>>
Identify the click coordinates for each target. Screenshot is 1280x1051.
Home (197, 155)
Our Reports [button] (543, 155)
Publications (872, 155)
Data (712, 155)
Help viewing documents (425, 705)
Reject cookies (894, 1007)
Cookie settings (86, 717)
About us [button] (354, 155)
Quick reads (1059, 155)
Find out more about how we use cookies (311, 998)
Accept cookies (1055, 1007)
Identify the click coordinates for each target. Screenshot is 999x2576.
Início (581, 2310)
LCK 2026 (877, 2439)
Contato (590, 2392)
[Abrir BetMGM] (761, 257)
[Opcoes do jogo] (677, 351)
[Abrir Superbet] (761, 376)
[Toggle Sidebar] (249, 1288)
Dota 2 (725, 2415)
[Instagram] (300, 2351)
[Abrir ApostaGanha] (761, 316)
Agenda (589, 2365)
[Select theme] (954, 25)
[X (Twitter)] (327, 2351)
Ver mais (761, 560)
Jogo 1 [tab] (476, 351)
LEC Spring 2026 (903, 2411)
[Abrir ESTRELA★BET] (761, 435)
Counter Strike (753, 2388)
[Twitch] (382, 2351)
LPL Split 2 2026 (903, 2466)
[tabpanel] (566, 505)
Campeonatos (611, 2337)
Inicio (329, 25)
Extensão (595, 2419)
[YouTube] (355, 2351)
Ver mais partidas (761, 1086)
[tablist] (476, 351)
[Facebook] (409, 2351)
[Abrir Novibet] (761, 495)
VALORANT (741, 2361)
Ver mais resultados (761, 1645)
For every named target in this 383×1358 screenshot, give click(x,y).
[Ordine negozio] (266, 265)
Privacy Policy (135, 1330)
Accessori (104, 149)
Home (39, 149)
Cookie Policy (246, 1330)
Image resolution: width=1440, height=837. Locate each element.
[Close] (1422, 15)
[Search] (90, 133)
<<
* **Directive**:
Count the lines in the entries above that contain the word "each", where uppercase and lowercase must match. Reply with the number alone.

* **Solution to the exercise**:
3